Stream/Optional

orElse和orElseGet的区别 orElse传的是一个对象，orElseGet传的是一个函数，orElse的参数即使optional.isPresent为true也会执行

Difference between Optional.orElse() and Optional.orElseGet()
The or prefix misleads developers (including myself when I asked the problem) into thinking that it is a short-circuiting operation, because that is what we are used to in boolean conditions.
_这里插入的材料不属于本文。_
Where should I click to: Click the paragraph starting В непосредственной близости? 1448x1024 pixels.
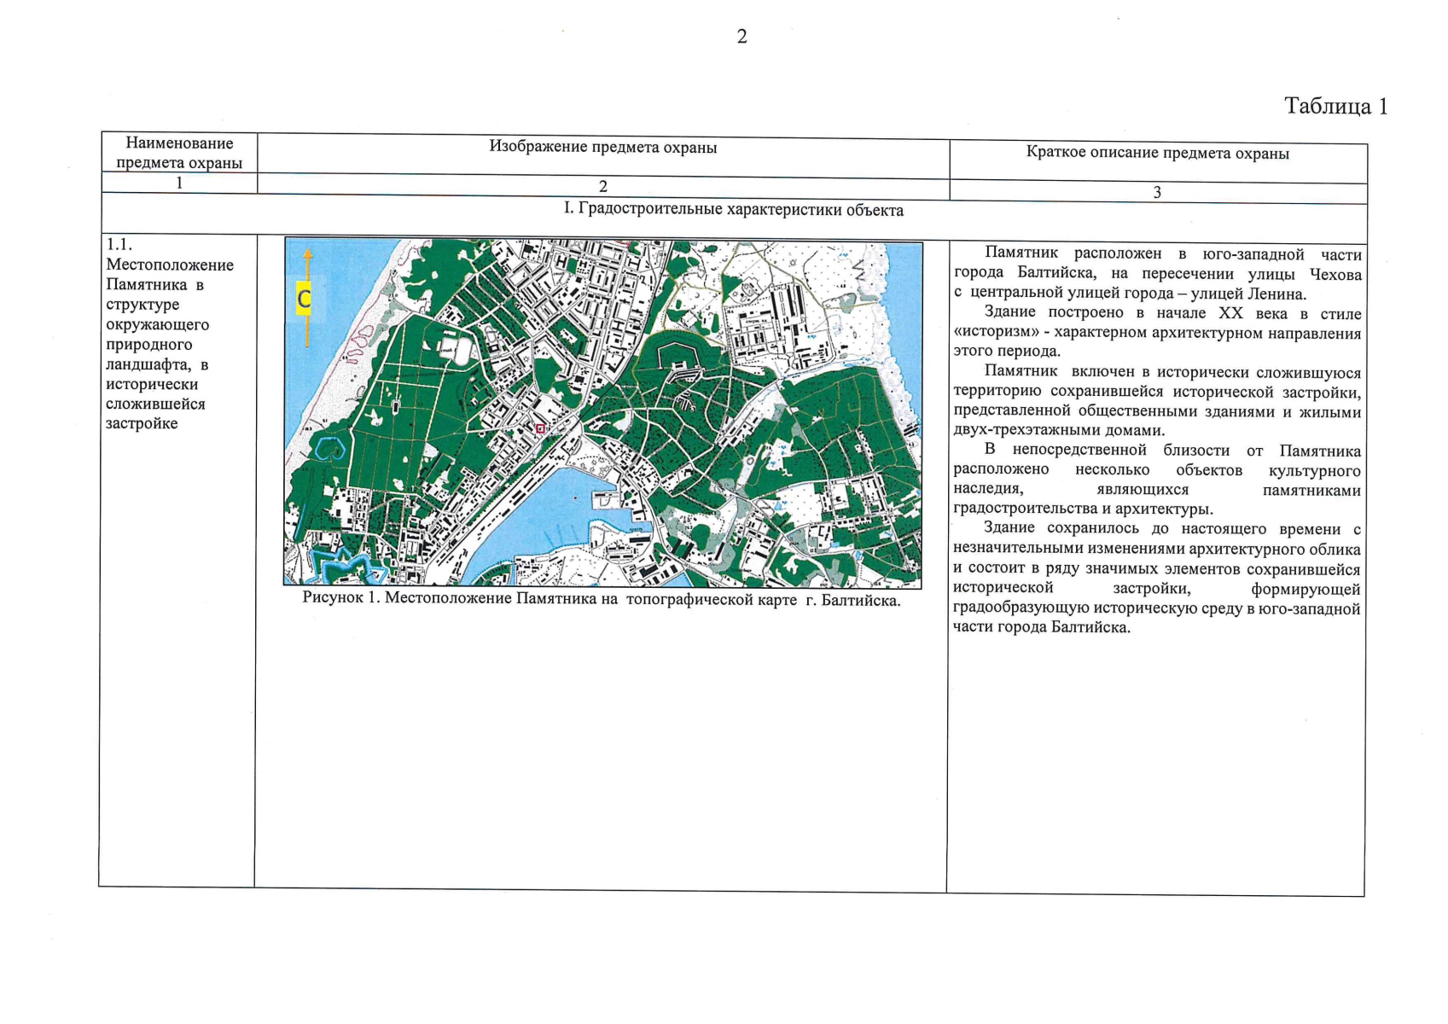1157,480
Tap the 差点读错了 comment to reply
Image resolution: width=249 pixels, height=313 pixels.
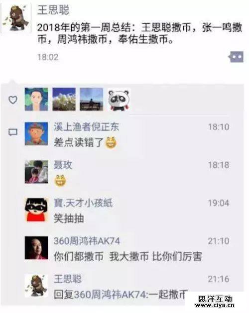(85, 142)
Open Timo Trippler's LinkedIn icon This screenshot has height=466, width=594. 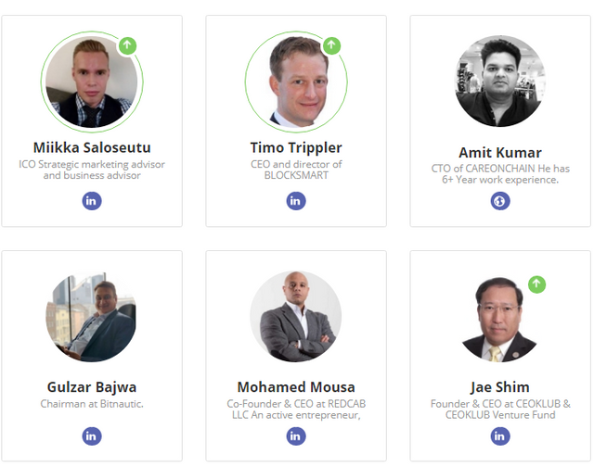(x=296, y=201)
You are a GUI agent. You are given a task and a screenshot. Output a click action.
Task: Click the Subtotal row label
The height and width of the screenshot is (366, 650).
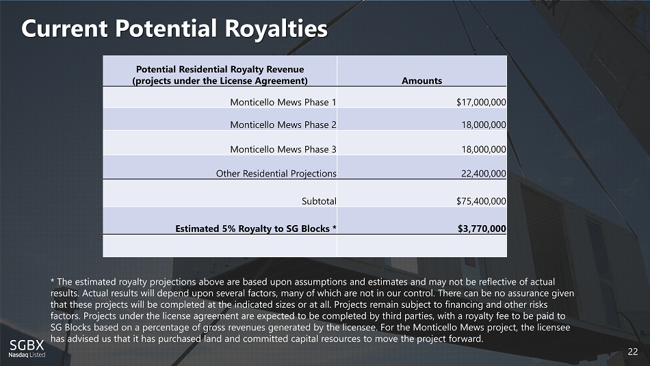(319, 201)
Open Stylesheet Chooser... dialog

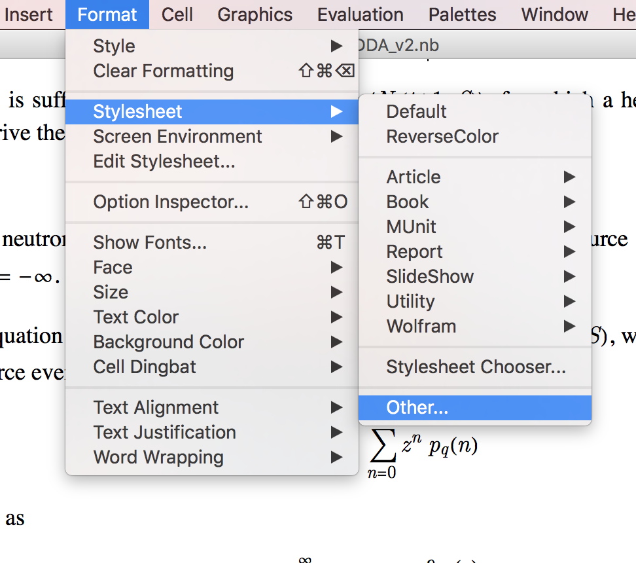pyautogui.click(x=476, y=367)
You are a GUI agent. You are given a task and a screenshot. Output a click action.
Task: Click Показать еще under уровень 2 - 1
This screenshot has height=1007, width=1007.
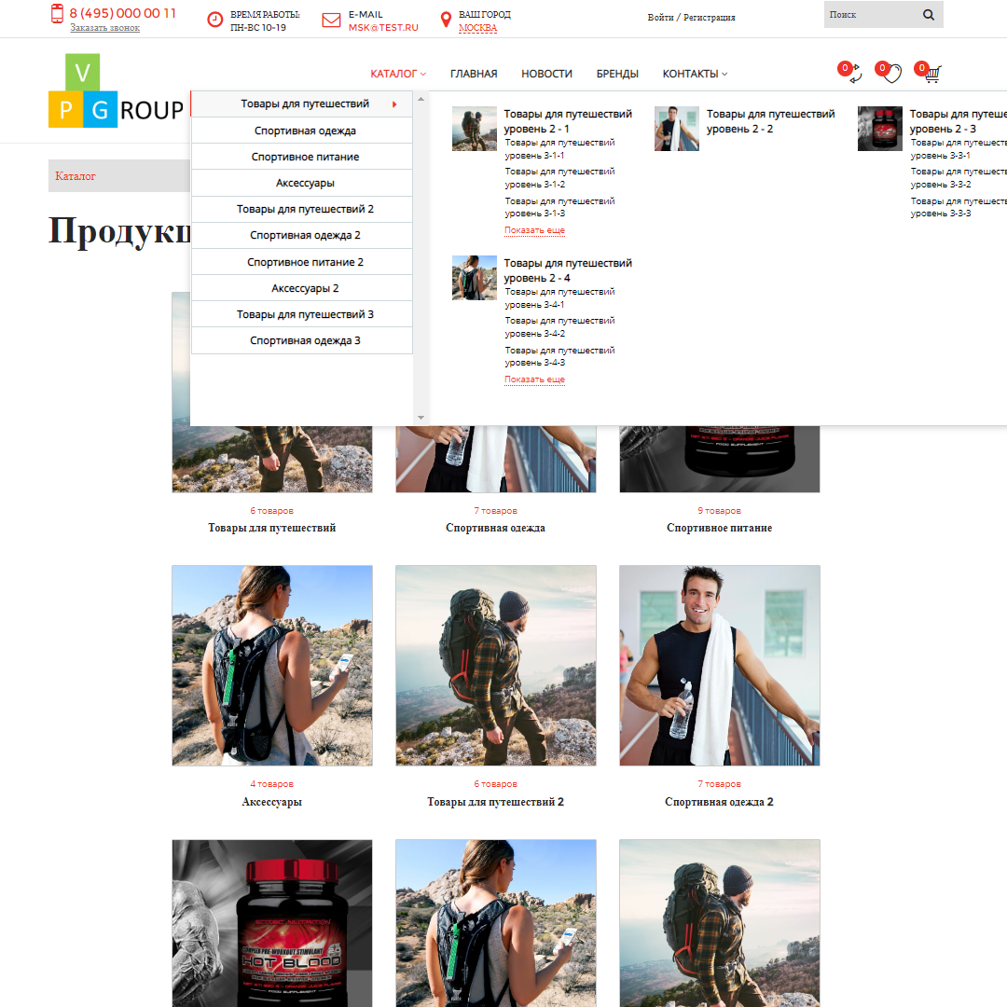click(533, 229)
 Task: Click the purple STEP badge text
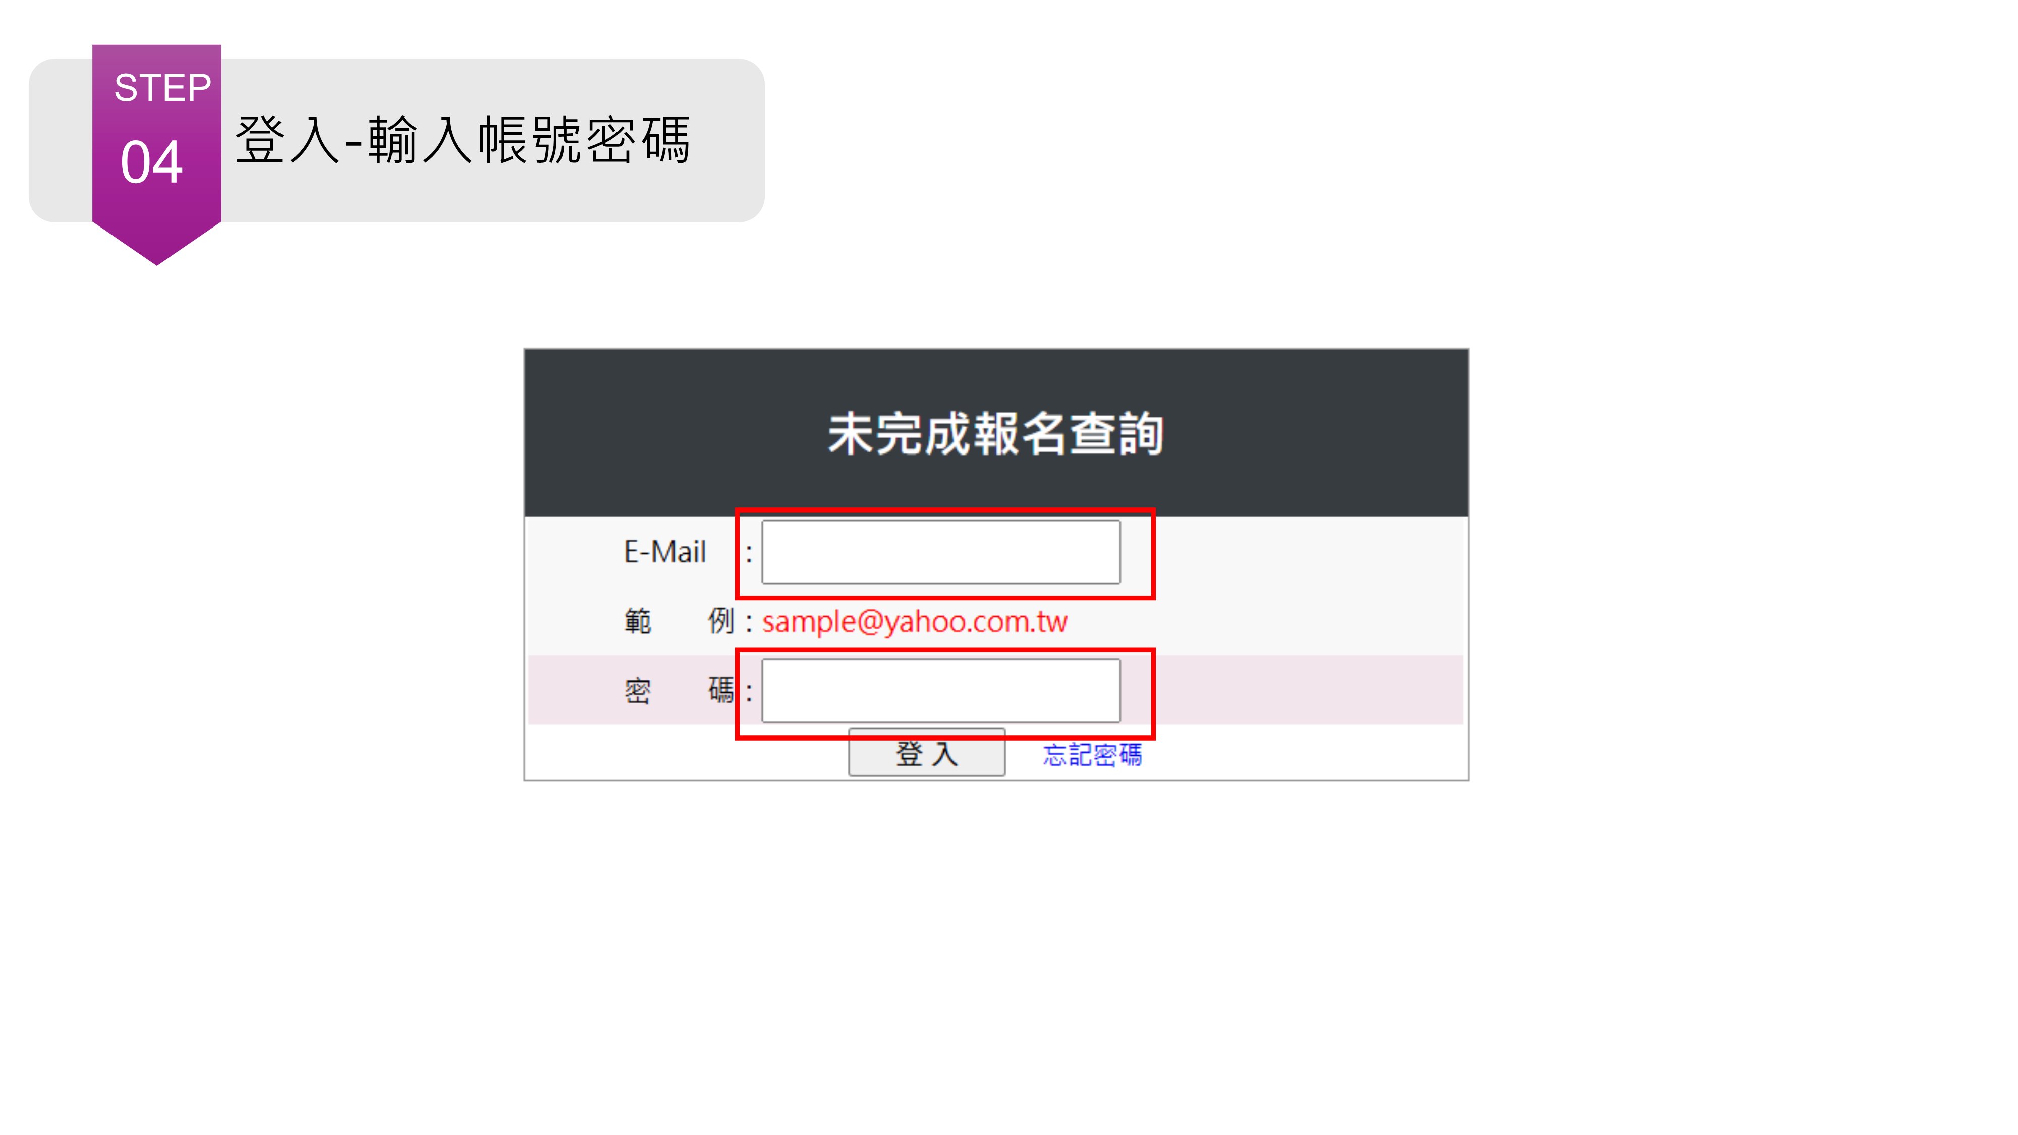(x=162, y=88)
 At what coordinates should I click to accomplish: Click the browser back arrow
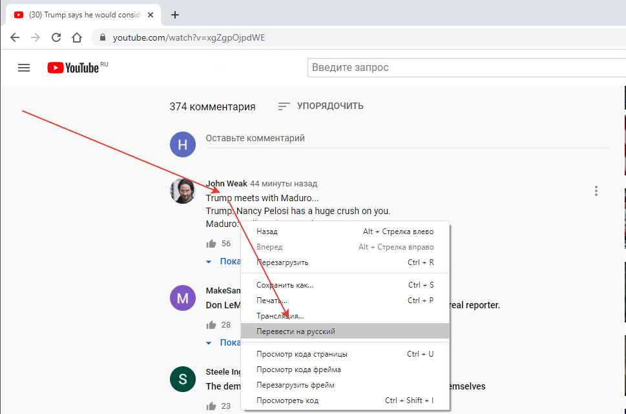click(x=15, y=37)
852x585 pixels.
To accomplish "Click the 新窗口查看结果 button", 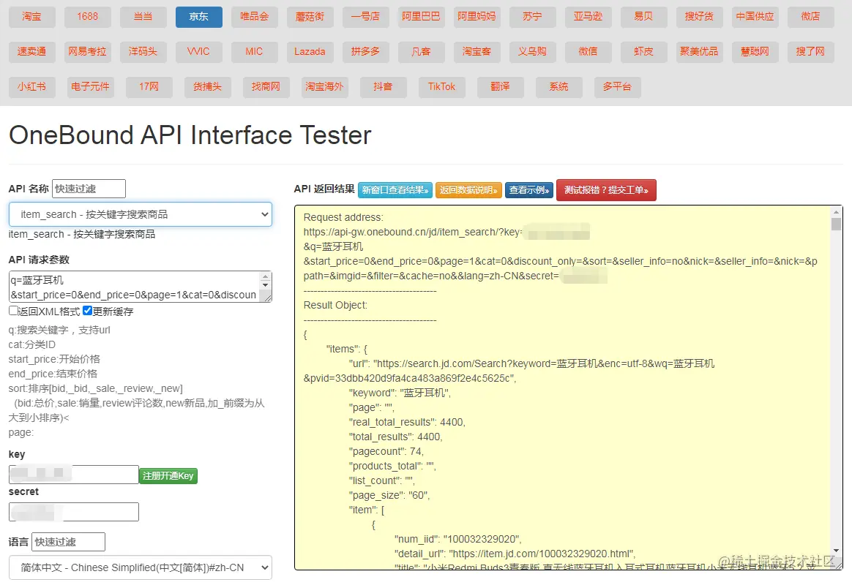I will point(395,190).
However, it is not, it is just a method name that has or in its prefix, so its arguments will be evaluated, irrespective of whether Optional is carrying a value or not.

Array转list

int[]转list

int[] nums = {0, -1,0, -1,0, -1,99};
List<Integer> a =  Arrays.stream(nums).boxed().collect(Collectors.toList());

❌ 不能用Arrays::asList，会映射成List<int[]>

int[] a = {-1, 0, 1, 2, -1, -4};
List<int[]> aList = Arrays.asList(a); // 这里aList只包含一个元素，该元素是int[]类型。

int[][]转list

自己写的找找有没有更简单的写法

int[][] num={ {2}, {3,4}, {6,5,7}, {4, 1, 8, 3} };
List<List<Integer>> resList = Arrays.stream(num).map(li -> IntStream.of(li).boxed().collect(Collectors.toList())).collect(Collectors.toList());

输出二维数组

Arrays.stream(num).map(Arrays::toString).forEach(System.out::println);

Integer[]转list

`Arrays.asList`

Arrays.asList内部实现是return new ArrayList<>(a); 这个ArrayList是 Arrays类内部定义的 private的静态内部类java.util.Arrays.ArrayList，不是java.util.ArrayList。所以只能用List接，不能用ArrayList，会报错。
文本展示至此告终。